Consejero ponente: GUSTAVO EDUARDO GOMEZ ARANGUREN
Bogotá D.C., veintisiete (27) de enero de dos mil once (2011) Radicación número: 05001-23-31-000-2002-00315-01(1919-09)
Actor: CARLOS MAX JARAMILLO QUINTERO Demandado: MUNICIPIO DE MEDELLÍN Decide la Sala el recurso de apelación interpuesto por la parte demandante contra la sentencia del 1° de julio de 2009, proferida por el Tribunal Administrativo de Antioquia, que denegó las súplicas de la demanda instaurada por el actor.
I. ANTECEDENTES
1. LA ACCIÓN En ejercicio de la acción de Nulidad y Restablecimiento del Derecho, el actor por intermedio de apoderada judicial presentó demanda para obtener la nulidad de los contratos de prestación de servicios suscritos con la Entidad demandada, como
también de las Resoluciones Nos. 1030 de 21 de septiembre y 1201 de 18 de noviembre de 2001, mediante las cuales el Municipio de Medellín negó el reconocimiento y pago de unos salarios y prestaciones sociales. A título de restablecimiento del derecho, pide que se declare que entre el demandante y el Municipio de Medellín existió una relación laboral y por lo tanto, se ordene el reconocimiento y pago de las prestaciones sociales como cesantías, primas, vacaciones, bonificaciones y demás emolumentos legales. Por último, solicitó que los valores que resulten a cargo del demandado sean debidamente actualizados, desde la fecha en que se hicieron exigibles hasta la fecha en que se dicte sentencia.
2. FUNDAMENTOS FÁCTICOS Como fundamento de sus pretensiones señaló los siguientes hechos: El demandante fue vinculado en calidad de Vigilante al servicio del Municipio de Medellín, por el período comprendido entre el 26 de agosto de 1996 y el 1° de agosto de 1997, mediante contratos de prestación de servicios, los cuales siempre tenían un término definido.
Durante el tiempo que prestó el servicio lo hizo en forma personal, cumpliendo un horario de trabajo de 7:00 p.m. a 7:00 a.m. en jornadas de lunes a lunes. Estuvo subordinado a la autoridad del demandado y recibió una contraprestación económica, de cuyo monto de descontaba un 4% por concepto de retención en la fuente. Mediante escrito de septiembre de 1997, solicitó a la Entidad el reconocimiento de las prestaciones sociales. No obstante, la Administración Municipal jamás notificó una respuesta en los términos previstos en la ley, por lo cual le fue necesario
presentar una nueva reclamación en el año 2001, que fue resuelta a través de los actos objeto de control judicial.
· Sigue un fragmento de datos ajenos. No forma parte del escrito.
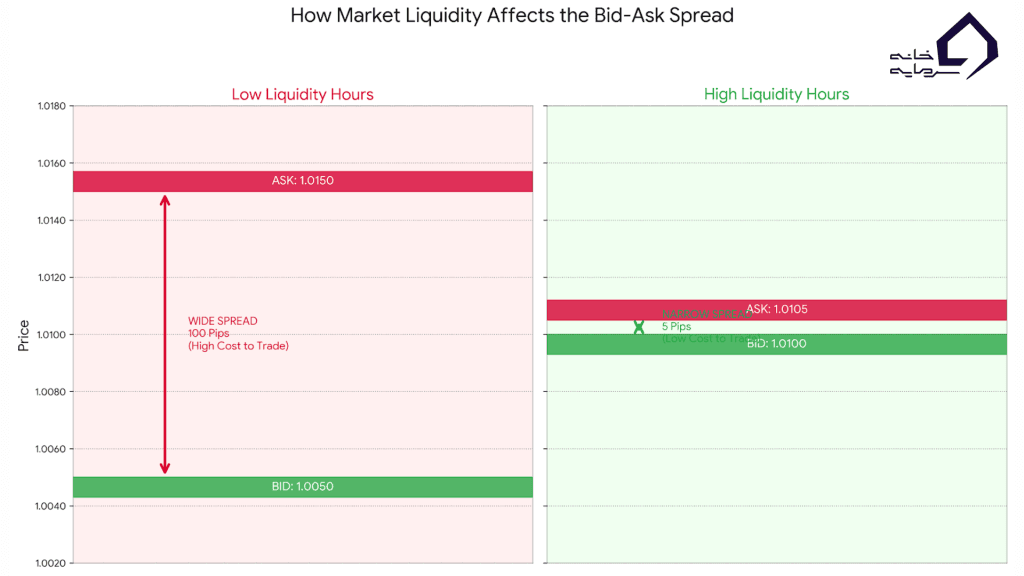Click the 1.0080 y-axis tick label
Screen dimensions: 1024x576
click(51, 392)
Invoca como vulneradas las siguientes disposiciones legales: Artículos 2, 4, 13, 25, 53, 123 y 315 de la Constitución Política; Ley 80 de 1993; Decreto 2726 de 1945 artículos 1 y 10, Decreto 1333 de 1986 artículos 291, 293, 294, 295 y 296.
3. CONTESTACIÓN DE LA DEMANDA Enterado del trámite de la acción legal, el Municipio de Medellín a través de apoderado se opuso a las pretensiones de la demanda.
Al efecto manifestó, que corresponde al demandante probar el supuesto de hecho de las normas que consagran el efecto jurídico que ellas persiguen en los términos del artículo 177 del C.P.C. Expresó, que entre el demandante y el Municipio de Medellín no ha existido una relación de carácter laboral y por el contrario se trató de un contrato de naturaleza diferente.
II. LA SENTENCIA APELADA El Tribunal Administrativo de Antioquia denegó las súplicas de la demanda (Fls.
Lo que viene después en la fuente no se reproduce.